• _HOW TO COMPLETE THIS TASK_: Give the number of lines in the data that contain the word "gift"; no other text is needed.

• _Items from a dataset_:
----
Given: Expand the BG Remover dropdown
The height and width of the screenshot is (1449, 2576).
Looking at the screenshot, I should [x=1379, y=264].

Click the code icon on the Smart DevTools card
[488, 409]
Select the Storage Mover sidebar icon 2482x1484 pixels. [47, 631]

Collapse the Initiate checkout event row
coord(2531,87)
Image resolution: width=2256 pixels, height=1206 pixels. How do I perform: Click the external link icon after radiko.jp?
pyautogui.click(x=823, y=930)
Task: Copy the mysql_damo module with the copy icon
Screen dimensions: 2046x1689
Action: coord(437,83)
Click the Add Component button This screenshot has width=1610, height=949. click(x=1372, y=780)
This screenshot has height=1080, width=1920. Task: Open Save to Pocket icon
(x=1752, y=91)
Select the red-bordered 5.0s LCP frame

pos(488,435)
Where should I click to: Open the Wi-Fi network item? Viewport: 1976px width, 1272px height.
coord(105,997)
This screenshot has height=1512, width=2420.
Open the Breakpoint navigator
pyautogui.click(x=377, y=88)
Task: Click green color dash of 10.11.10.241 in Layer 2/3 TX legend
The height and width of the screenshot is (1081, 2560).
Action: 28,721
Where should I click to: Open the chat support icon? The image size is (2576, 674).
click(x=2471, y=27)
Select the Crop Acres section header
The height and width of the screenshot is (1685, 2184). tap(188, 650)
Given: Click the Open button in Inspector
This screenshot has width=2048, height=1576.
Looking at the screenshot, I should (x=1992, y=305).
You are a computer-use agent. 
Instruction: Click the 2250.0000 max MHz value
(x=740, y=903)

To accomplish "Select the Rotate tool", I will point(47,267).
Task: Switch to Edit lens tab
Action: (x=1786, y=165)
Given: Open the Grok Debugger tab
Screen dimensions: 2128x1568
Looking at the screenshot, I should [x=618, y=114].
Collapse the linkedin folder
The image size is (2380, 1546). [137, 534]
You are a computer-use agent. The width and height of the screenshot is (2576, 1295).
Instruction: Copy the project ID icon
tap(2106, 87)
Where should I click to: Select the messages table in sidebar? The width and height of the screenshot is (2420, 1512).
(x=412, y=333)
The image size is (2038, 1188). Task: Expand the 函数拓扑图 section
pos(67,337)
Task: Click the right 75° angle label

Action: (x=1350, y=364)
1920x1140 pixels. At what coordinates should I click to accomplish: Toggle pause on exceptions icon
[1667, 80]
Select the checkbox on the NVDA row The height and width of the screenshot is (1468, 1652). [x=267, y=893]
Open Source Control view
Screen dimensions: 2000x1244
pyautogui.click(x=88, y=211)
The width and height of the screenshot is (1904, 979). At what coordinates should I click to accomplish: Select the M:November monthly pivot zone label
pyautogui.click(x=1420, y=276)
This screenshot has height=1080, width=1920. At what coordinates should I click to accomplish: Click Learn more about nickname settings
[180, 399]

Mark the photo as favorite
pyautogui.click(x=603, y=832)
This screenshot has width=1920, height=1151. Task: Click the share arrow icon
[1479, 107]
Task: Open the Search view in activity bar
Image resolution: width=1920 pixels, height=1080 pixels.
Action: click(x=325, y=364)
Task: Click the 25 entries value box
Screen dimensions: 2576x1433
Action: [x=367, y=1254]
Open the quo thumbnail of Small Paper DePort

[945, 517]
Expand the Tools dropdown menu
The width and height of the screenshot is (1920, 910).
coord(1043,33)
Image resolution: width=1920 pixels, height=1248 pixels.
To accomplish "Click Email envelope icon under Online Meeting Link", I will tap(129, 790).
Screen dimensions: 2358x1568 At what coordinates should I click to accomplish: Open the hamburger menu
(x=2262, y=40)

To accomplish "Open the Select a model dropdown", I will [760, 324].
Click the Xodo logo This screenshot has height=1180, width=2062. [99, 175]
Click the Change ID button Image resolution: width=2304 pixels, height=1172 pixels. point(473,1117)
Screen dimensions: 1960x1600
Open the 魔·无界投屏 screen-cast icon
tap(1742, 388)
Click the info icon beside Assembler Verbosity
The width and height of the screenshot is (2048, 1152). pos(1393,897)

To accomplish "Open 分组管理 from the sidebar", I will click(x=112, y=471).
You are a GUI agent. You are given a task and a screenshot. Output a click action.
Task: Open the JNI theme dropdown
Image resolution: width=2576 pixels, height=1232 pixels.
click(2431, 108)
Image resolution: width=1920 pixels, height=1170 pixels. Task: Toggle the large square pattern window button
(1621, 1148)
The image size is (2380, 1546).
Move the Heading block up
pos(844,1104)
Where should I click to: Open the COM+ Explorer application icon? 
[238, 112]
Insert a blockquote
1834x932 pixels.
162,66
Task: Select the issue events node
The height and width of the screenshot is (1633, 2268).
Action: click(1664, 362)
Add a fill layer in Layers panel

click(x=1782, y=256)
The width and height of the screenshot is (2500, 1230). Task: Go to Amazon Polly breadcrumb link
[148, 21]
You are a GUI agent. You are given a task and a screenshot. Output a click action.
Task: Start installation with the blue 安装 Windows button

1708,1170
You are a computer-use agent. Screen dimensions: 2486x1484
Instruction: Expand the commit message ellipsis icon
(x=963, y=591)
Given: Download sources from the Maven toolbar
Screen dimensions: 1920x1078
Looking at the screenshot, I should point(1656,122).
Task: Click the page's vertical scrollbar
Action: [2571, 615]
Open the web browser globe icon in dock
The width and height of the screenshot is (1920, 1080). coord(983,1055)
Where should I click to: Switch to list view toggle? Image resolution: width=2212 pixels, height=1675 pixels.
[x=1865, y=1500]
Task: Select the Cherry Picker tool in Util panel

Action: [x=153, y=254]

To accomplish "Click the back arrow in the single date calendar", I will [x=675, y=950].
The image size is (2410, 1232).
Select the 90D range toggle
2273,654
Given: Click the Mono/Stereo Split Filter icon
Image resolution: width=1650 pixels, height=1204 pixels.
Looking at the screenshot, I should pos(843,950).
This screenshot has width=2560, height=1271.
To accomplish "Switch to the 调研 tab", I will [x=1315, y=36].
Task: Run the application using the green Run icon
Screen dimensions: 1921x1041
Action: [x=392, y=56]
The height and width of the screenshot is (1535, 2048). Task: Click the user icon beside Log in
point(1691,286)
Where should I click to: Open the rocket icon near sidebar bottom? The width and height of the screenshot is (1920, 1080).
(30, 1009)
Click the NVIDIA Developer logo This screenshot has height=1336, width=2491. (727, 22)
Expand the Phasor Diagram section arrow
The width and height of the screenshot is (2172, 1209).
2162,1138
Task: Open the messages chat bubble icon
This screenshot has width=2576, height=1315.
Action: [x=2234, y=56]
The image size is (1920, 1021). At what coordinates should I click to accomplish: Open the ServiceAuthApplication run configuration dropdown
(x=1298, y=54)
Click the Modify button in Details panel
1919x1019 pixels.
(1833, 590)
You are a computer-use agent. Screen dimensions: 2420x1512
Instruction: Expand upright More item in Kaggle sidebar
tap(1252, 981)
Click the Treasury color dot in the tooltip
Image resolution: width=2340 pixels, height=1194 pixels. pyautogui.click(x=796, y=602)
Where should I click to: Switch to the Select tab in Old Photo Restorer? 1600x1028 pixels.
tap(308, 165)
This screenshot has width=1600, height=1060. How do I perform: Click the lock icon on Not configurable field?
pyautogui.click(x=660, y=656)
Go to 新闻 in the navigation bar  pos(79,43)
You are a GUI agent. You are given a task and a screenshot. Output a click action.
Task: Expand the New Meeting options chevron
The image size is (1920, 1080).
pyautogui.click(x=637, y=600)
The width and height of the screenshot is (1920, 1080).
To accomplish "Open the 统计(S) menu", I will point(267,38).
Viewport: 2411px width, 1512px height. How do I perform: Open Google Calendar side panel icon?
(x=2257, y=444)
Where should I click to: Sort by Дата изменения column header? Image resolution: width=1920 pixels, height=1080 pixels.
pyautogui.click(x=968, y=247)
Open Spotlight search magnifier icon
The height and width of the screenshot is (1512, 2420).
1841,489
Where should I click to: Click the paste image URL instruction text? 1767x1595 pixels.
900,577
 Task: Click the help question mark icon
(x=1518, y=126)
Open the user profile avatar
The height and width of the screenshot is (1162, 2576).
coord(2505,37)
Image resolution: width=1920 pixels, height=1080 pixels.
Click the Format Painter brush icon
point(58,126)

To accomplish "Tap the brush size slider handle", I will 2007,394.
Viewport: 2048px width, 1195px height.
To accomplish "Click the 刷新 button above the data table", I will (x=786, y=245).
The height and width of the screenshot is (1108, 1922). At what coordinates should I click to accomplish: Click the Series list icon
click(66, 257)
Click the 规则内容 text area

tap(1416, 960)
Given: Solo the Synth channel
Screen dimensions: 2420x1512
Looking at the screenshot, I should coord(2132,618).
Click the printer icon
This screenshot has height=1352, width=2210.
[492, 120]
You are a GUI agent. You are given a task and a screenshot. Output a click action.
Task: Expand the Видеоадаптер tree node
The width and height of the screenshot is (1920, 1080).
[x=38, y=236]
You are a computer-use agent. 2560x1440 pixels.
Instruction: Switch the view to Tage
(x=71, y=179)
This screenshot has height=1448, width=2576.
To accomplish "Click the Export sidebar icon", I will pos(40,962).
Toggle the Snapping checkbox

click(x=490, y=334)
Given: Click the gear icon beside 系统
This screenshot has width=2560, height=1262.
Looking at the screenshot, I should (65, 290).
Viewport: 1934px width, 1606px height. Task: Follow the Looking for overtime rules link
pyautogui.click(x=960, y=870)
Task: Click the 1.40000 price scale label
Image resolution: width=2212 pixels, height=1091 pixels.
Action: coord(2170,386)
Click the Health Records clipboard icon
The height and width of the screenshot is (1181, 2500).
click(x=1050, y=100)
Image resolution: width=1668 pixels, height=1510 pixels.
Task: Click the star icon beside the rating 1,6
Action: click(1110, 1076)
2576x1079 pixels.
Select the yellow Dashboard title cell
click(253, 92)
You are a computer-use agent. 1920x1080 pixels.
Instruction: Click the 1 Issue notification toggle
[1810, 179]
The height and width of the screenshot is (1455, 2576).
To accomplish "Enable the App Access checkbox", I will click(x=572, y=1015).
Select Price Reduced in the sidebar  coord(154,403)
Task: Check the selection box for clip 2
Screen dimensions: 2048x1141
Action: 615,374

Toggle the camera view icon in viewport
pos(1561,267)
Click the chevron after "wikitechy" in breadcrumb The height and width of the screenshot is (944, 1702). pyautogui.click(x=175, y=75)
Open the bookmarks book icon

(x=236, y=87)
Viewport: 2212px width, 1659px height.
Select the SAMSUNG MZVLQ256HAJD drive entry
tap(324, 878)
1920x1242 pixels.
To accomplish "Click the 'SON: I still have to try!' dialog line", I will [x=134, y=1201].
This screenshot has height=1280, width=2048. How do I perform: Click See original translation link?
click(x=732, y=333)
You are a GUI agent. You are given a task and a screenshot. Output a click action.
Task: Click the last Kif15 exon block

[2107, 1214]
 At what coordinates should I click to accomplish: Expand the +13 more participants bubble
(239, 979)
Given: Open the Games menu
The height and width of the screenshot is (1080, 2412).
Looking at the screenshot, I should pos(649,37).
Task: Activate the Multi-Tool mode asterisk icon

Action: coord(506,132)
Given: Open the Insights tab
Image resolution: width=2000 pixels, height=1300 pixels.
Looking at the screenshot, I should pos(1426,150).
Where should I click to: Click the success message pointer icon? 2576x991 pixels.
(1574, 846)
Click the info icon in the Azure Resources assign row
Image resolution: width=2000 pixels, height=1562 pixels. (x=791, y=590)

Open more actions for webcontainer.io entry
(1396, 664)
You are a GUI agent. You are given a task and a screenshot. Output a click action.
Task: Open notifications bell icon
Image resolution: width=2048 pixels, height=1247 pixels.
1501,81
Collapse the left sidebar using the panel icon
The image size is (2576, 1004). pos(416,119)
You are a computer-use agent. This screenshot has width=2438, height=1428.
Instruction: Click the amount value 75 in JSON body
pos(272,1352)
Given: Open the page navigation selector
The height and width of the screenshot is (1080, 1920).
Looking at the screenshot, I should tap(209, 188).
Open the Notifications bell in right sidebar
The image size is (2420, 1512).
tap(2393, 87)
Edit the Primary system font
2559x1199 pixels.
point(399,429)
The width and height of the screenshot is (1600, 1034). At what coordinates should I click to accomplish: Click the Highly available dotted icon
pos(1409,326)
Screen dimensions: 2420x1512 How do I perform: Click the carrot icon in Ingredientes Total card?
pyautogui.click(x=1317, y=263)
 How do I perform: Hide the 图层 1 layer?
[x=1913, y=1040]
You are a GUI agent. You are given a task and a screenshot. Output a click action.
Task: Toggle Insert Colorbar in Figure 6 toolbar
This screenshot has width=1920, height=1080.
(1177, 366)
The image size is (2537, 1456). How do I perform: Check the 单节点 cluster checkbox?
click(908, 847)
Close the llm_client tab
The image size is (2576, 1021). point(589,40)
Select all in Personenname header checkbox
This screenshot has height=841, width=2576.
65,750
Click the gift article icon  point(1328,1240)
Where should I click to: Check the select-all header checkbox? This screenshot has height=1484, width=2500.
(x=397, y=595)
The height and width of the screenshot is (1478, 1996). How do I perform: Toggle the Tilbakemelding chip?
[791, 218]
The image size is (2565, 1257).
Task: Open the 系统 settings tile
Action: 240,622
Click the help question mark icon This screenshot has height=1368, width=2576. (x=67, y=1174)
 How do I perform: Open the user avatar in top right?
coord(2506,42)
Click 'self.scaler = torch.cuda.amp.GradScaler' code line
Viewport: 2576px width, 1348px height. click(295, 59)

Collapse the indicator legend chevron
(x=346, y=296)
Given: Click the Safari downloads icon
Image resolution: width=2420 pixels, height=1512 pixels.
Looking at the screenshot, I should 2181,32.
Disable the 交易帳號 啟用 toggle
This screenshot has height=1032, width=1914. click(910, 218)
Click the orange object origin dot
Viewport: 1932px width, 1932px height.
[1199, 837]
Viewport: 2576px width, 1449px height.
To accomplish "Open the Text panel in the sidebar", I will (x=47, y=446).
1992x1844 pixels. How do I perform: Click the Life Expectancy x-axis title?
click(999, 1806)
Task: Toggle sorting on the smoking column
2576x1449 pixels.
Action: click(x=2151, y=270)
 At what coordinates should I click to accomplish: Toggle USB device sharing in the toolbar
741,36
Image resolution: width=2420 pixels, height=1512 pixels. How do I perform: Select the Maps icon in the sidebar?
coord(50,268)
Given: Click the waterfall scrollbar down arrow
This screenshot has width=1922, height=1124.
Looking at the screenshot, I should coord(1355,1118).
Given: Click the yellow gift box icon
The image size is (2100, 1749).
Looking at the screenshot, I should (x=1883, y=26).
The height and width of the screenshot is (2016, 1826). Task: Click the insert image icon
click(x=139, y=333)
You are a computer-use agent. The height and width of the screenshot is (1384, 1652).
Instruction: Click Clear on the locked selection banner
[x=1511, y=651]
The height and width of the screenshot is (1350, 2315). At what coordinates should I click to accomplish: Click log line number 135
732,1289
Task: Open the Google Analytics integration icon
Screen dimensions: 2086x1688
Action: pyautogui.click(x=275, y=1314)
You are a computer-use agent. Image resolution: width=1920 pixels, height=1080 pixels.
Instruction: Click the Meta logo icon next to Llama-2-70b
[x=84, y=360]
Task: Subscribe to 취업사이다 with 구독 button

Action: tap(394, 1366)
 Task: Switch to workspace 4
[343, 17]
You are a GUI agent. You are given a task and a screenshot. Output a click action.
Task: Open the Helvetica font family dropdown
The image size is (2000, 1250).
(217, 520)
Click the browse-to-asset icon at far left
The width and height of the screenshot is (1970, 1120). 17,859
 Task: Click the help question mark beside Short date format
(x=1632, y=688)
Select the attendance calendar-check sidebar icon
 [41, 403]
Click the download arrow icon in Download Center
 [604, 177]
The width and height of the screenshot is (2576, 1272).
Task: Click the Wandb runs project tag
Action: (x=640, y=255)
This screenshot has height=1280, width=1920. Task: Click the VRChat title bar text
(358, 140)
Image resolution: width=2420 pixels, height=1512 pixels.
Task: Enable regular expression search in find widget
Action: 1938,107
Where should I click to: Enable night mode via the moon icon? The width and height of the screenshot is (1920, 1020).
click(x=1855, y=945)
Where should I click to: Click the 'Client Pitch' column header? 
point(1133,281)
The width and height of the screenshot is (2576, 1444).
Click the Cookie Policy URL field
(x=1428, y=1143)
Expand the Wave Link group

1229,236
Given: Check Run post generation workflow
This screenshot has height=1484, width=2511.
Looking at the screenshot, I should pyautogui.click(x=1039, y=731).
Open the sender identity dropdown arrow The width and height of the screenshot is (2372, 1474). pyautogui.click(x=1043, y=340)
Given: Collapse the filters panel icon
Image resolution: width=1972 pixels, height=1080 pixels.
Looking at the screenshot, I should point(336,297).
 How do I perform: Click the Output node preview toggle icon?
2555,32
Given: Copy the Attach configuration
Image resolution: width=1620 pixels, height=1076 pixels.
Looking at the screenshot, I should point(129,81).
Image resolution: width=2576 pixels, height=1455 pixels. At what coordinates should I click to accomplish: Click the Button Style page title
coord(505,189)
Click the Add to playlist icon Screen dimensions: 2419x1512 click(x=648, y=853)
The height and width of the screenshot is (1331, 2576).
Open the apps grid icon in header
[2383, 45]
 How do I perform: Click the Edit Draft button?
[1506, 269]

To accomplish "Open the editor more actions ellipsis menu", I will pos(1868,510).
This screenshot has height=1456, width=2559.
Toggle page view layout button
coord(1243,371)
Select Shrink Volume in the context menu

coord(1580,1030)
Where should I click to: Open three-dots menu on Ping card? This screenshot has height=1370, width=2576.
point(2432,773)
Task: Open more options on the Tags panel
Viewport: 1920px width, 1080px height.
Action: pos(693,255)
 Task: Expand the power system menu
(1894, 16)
----
• _SOLUTION FOR THIS TASK_: 2